DigitalOcean Wants To Challenge Amazon, Linode With Focus On Simplicity - raiyu
http://techcrunch.com/2013/06/27/digitalocean-wants-to-challenge-amazon-linode-and-co-with-better-prices-marketing-and-focus-on-simplicity/

======
whalesalad
I run a handful of boxes on Digital Ocean. Unfortunately, until they provide
an internal-networking feature, they're not going to be able to seriously
compete with Linode and others.

Vertical scaling is easy ... just reboot your node into a higher tier. I build
apps horizontally though, distributing tasks to various machines. Example, a
web/app tier of boxes, a tier of database machines, etc... and all those need
to communicate on an internal network for speed and security.

They're working on it:

[http://digitalocean.uservoice.com/forums/136585-digital-
ocea...](http://digitalocean.uservoice.com/forums/136585-digital-
ocean/suggestions/3020028-private-back-end-network-support)

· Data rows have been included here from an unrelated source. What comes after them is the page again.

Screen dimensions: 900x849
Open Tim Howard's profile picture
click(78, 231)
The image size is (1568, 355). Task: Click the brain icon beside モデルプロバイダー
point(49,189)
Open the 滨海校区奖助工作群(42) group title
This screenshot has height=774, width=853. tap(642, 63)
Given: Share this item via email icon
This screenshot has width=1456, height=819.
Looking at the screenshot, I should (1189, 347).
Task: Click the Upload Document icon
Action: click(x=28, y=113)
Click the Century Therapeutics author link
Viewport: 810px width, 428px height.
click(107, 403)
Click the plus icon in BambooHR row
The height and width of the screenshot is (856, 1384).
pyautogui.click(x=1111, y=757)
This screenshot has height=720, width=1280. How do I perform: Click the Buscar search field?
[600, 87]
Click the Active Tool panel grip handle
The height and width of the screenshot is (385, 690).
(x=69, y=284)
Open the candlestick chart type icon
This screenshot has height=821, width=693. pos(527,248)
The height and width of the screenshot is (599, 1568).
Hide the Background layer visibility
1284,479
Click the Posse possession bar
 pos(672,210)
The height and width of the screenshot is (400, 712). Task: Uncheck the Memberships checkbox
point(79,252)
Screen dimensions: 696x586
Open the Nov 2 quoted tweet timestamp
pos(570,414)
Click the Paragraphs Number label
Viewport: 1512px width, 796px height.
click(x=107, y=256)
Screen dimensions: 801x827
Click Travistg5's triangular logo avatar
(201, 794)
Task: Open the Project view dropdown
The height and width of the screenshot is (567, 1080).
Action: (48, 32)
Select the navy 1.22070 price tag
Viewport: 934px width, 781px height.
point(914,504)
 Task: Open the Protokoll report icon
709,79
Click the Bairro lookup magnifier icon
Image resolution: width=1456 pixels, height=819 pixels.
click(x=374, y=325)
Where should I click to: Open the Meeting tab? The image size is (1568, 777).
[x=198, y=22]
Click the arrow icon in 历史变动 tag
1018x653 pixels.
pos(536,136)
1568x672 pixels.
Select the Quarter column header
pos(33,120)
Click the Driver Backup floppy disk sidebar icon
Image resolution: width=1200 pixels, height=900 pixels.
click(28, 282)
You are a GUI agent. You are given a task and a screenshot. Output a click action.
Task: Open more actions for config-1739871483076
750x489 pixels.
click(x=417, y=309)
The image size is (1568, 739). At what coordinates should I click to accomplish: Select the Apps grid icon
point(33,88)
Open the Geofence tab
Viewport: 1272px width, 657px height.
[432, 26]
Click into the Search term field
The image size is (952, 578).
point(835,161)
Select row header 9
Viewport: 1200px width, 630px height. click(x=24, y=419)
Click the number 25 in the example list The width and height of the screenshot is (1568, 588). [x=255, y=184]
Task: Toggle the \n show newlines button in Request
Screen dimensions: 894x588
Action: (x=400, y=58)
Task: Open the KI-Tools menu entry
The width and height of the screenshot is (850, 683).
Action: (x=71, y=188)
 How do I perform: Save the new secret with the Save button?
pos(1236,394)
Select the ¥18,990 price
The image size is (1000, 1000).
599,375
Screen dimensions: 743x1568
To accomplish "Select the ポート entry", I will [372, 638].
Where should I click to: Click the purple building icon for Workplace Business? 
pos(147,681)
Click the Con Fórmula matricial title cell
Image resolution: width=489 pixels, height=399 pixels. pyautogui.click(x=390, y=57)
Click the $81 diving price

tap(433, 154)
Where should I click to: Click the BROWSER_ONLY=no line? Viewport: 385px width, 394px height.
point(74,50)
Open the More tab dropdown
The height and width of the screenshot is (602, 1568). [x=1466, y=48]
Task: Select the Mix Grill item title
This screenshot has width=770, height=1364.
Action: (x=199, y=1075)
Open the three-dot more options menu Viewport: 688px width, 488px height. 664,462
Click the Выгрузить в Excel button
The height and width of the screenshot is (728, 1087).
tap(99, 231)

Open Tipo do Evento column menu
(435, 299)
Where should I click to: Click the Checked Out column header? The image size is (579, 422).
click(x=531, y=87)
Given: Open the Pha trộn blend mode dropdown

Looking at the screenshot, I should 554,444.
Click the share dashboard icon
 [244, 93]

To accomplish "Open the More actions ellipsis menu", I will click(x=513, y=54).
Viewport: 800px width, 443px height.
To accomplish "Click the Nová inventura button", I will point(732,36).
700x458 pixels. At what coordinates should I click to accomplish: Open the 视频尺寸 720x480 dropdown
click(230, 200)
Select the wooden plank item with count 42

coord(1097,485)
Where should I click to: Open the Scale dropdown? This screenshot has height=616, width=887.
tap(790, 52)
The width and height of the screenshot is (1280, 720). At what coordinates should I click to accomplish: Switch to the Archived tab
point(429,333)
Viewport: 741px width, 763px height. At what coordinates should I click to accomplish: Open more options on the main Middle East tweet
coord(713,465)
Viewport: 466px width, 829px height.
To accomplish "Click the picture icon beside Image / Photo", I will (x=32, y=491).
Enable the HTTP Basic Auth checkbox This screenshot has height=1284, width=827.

But they really need to give this some more attention.

------
cpursley
Is anyone using DigitalOcean with Cloud66? I've had my eye on this combo for a
while. Otherwise, I might dive in to Chef.

Any recommendations for provisioning DigitalOcean servers?

------
late2part
I tried Digital Ocean. Their SSD backed servers didn't perform for me as well
as Amazon's PIOPS EBS, so the allure quickly faded.

------
DojoKing
That wasn't an article. That was an ad. Nice to see TechCrunch still takes
paychecks for fluff pieces.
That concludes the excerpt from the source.